* [TO DO] Copy out the text of every item below word for word, leaving out the pictures.

* [AVAILABLE DATA]
+---+
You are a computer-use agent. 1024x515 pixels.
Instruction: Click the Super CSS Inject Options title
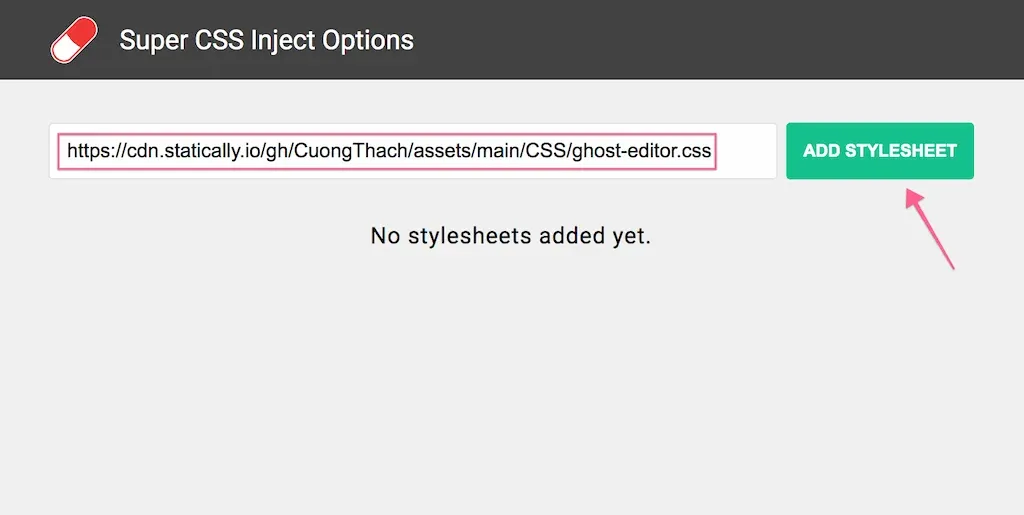tap(266, 40)
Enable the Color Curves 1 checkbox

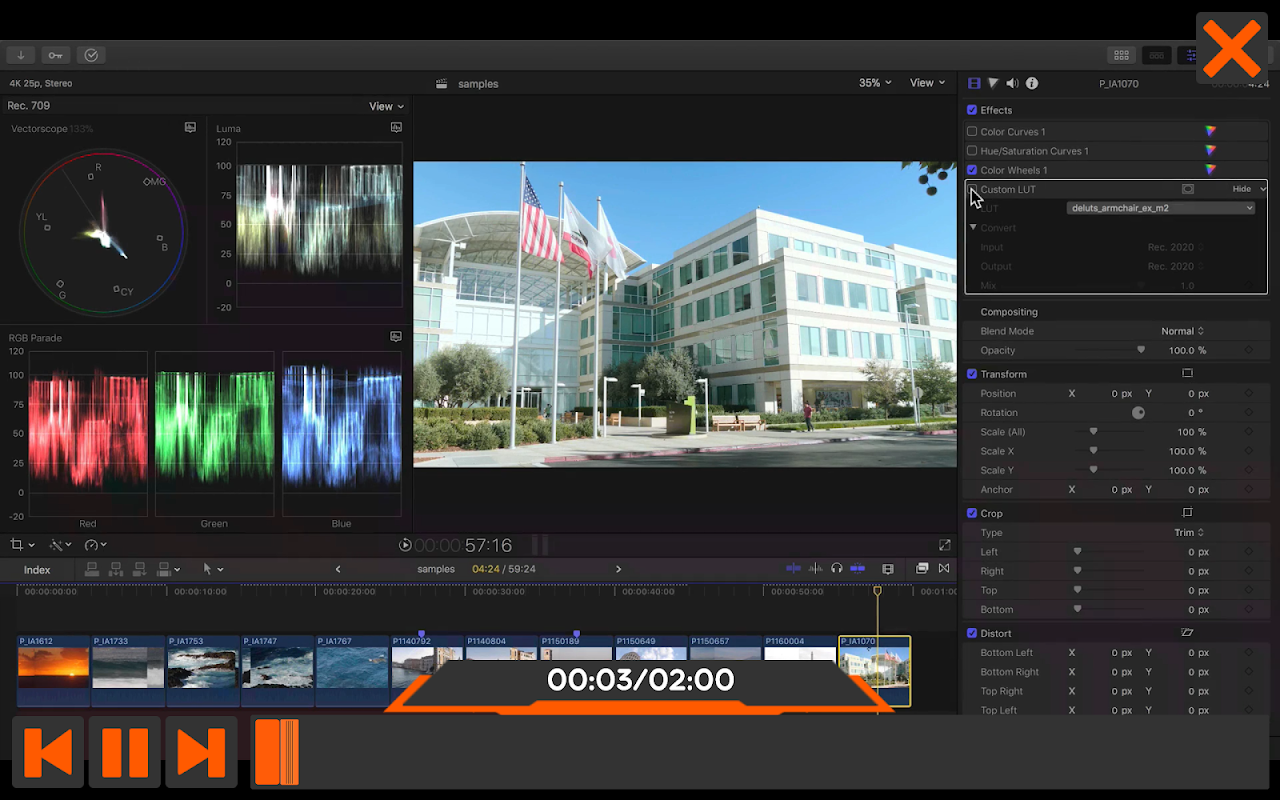[x=972, y=131]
+---+
* [COMPLETED TASK]
You are a computer-use agent. 1024x515 pixels.
Instruction: Click the Super CSS Inject Options title
tap(266, 40)
Enable the Color Curves 1 checkbox

[x=972, y=131]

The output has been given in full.